This is a machine learning library developed by Jennifer Nelson for CS5350/6350 at the University of Utah
The run.sh file in each folder runs the tests for the corresponding homework.
Homework 3: Run the run.sh file in the Perceptron directory.
Decision trees are encapsulated in the DecisionTree class. Instantiating a DecisionTree object requires training data and several parameters (including the metric used to calculate gain.)

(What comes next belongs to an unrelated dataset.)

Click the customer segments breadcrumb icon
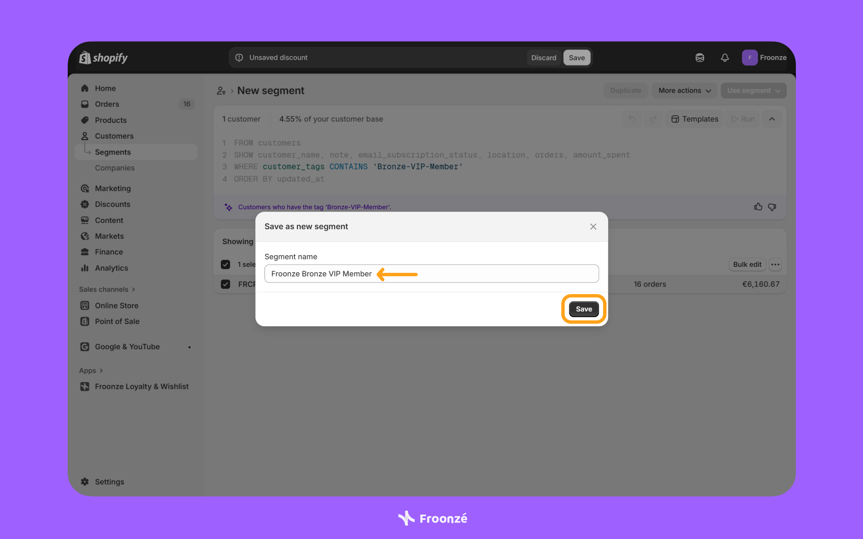This screenshot has height=539, width=863. (x=221, y=91)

tree = DecisionTree(max_depth, depth, examples, gain_metric, most_common_label, categorics, random_subset=False, random_subset_size=0)
examples
should a list of Example
objects. These objects are easily created from a .csv file using the examples_from_file
method.
gain_metric
is a function for computing the information in an example subset. It has the signature gain_metric(examples) -> float
most_common_label
is the most common label in the above tree, used for the recursive structure of DecisionTree. This can safely be None
if examples is non-empty.
categorics
is a list of the same length as the examples' attribute size. Each entry indicates whether or not that attribute index should be treated as numeric or categoric. examples_from_file
will return this.
random_subset
and random_subset_size
are used to make the decision tree a randomized tree. random_subset_size
indicates how many attributes may be considered for splitting upon.
adaBoost_vote_weights_and_stumps(examples, num_stumps, categorics)
This method will create two lists of the same size, one of decision tree stumps (or longer, if a stump is worse than chance) and one of each decision stump's corrseponding vote weight.
(Note that categorics
is a list of which attributes are numeric and which categoric (see above).)
In order to run, pass these two lists and the desired number of trees to use in a decision into the following method:
adaDecide(sample, vote_weights, stumps, num_to_consider)
baggy_trees(examples, subset_size, num_trees, categorics)
This method returns a list of trees of the specified size, all trained on a random subset (subset_size
) of the examples.
baggy_forest(examples, attribute_subset_size, example_subset_size, num_trees, categorics)
This method performs similarly to baggy_trees, but returns a list of trees trained using both a random subset of examples and a random subset of attributes to choose from.
To make a prediction with either of these, pass the tree list into
bagging_decision(sample, trees, num_trees_to_use)
Note that examples here is created using a different function than that of DecisionTrees and ensemble methods. This is to ensure all examples are numeric and augmented with an additional 1, for the b in a weight vector.
This method is
examples_from_file_with_b(filename)
lms_gradient_descent(examples, learning_rate, threshold, max_iterations)
and
stochastic_descent(examples, learning_rate, threshold, max_iterations)
both return (weights, iteration, error)
, where weights
is the learned weight vector, iteration
is how many iterations the training took, and error
is the final least-mean-square error of the weight vector. (As computed by lms_error(examples, weights)
)
To predict with the returned weight vector, call predict(sample, weights)
.
Several other functions for computing average error, gradient, and similar also exist.